Despite the rule change, RACs still are not permitted to audit short-stay inpatient admissions (Herman, Modern Healthcare, 1/3 [subscription required]; Budryk, FierceHealthcare, 1/6; AHA News, 1/5).
The Advisory Board's take
Christopher Kerns, Managing Director
The rule change limiting lookback periods is a big assist to providers wishing to re-bill certain denied Part A claims under Part B.
Because CMS limits re-billing to one year from the date of service, those providers who submit claims in a timely manner (within three months), will have lookbacks limited to only six months from the date of service. Previously, many providers were often hamstrung in their re-billing efforts with longer lookback periods allowed.
But while the change is an important acknowledgement from CMS that the RAC program is in need of overhaul, it is also a reminder to the industry that the program has been incredibly successful in its goal to reduce overpayments/fraud and slow the growth rate of health care costs. It's also a reminder that the federal government remains committed to continuing these efforts for the long-term.
Organizations will need to continue their efforts not only to manage the audit process, but to prevent and eliminate the potential for audit success.
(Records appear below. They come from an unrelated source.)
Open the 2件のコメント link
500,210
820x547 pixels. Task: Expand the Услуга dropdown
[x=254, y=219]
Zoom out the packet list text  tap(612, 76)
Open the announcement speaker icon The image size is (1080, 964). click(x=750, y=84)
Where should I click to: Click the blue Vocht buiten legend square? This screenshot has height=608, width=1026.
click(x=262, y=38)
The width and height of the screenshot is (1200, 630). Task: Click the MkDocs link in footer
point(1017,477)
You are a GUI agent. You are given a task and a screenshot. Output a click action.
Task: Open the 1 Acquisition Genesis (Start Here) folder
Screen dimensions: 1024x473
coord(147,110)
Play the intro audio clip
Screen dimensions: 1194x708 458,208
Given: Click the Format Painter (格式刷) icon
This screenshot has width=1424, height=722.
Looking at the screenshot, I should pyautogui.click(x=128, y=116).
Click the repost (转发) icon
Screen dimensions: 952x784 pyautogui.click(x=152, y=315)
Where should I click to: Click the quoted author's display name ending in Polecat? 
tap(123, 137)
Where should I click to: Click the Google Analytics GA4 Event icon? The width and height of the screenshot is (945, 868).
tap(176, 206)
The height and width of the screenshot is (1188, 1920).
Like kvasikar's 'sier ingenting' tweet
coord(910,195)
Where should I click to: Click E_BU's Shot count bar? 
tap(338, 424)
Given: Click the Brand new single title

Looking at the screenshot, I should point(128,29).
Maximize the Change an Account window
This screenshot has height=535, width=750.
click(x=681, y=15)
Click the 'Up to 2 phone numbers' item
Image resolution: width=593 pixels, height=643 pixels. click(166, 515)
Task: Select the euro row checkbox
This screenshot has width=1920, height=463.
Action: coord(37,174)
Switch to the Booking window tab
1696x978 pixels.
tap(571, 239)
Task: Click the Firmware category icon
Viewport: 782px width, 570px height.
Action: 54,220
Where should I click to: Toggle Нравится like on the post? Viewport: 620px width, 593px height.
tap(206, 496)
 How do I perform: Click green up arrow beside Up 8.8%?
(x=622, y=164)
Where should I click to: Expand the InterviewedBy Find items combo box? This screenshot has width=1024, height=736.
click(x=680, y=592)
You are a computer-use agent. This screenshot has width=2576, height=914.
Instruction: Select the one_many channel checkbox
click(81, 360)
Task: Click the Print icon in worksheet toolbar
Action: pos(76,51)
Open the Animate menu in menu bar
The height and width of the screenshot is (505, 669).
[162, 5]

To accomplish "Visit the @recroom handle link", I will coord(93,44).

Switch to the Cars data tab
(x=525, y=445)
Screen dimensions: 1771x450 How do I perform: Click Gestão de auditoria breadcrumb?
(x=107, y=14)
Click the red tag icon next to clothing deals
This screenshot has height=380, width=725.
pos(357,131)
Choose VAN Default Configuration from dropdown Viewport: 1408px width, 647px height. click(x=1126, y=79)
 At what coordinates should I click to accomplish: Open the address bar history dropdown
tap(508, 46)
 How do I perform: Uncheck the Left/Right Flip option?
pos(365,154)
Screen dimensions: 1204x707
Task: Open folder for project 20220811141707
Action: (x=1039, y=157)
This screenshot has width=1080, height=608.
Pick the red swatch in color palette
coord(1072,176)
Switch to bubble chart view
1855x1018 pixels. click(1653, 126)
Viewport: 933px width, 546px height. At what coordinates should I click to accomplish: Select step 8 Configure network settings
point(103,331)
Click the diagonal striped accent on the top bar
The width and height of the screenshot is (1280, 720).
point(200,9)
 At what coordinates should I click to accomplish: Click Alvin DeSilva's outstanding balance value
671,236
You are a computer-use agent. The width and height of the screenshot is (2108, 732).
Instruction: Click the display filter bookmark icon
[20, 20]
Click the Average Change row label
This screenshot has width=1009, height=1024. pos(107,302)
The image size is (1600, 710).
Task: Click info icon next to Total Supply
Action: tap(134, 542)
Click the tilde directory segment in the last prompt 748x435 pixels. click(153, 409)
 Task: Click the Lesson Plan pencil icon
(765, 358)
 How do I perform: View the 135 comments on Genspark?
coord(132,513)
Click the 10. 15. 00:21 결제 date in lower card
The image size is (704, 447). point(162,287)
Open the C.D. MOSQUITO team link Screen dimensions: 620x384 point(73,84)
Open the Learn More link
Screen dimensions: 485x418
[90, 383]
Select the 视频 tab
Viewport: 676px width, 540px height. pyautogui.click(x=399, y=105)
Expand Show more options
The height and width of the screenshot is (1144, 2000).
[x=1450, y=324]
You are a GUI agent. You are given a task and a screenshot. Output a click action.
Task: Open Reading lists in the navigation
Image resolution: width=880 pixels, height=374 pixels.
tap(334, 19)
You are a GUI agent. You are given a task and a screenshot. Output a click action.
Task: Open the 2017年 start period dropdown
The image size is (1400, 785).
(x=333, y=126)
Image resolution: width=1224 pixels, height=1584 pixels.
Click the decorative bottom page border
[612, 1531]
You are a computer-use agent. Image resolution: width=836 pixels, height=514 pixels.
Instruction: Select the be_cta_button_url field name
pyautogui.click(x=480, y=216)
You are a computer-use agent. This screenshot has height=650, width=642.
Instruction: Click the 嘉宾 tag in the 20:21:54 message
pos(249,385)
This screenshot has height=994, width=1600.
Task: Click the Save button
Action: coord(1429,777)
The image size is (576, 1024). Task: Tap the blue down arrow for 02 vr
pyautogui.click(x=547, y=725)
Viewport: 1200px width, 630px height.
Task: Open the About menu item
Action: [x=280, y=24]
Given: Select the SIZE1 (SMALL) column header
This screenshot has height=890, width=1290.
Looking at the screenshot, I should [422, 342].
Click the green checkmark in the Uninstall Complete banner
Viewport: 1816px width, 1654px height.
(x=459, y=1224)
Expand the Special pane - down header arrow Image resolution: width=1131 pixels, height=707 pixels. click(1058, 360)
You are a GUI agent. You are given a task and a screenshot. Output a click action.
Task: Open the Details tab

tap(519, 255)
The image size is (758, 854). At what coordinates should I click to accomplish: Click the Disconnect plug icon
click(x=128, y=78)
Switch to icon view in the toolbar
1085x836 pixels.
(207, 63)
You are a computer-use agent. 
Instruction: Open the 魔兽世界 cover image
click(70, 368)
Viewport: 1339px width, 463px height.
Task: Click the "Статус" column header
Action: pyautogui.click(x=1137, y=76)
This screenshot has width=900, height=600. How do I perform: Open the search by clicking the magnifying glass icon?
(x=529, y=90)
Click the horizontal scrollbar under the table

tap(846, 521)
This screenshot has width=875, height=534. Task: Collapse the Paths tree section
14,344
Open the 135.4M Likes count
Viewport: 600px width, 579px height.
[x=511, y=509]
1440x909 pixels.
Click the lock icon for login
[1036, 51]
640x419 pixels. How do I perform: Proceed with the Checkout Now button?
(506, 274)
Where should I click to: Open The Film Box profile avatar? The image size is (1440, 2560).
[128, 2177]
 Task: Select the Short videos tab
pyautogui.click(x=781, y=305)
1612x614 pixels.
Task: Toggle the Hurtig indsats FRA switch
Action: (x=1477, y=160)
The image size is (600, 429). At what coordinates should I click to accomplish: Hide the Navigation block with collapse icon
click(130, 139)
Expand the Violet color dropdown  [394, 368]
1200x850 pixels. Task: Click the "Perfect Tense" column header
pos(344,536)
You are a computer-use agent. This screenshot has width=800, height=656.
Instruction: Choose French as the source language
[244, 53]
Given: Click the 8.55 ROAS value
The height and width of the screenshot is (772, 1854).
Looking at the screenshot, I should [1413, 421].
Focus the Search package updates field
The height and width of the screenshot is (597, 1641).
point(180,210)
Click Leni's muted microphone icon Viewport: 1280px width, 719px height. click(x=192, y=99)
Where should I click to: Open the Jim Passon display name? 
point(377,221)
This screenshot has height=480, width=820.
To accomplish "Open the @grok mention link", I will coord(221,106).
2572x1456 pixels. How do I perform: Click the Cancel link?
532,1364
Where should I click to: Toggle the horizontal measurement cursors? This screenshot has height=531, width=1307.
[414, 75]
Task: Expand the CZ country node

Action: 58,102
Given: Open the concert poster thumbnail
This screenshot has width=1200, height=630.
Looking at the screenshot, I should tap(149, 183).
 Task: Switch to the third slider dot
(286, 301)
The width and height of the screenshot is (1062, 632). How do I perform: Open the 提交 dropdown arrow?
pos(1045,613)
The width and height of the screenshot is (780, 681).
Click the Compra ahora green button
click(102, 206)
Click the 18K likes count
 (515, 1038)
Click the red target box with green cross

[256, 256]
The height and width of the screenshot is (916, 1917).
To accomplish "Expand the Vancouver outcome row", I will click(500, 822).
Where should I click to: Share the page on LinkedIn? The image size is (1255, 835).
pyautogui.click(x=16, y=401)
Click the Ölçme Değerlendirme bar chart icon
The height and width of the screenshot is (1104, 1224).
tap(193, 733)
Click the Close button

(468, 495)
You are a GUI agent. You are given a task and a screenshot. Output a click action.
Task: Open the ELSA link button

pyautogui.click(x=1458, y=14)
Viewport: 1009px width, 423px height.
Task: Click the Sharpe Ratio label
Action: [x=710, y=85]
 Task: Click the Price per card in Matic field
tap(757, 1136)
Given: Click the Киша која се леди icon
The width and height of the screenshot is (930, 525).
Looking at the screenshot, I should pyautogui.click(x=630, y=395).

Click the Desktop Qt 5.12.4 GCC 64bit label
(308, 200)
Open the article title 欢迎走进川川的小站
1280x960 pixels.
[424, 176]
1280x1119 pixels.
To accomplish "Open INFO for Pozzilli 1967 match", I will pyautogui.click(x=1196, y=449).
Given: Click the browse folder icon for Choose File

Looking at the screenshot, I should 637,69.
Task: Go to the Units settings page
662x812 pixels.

The new incentives for reduced audit volumes for lower takeback rates provide a tangible return for organizations to redouble their efforts in this space—just as the shorter lookback period for patient status reviews and reduced audit volumes for lower success rates provides a clear incentive for the RAC contractors to improve the accuracy of their data mining and overpayment identification mechanisms.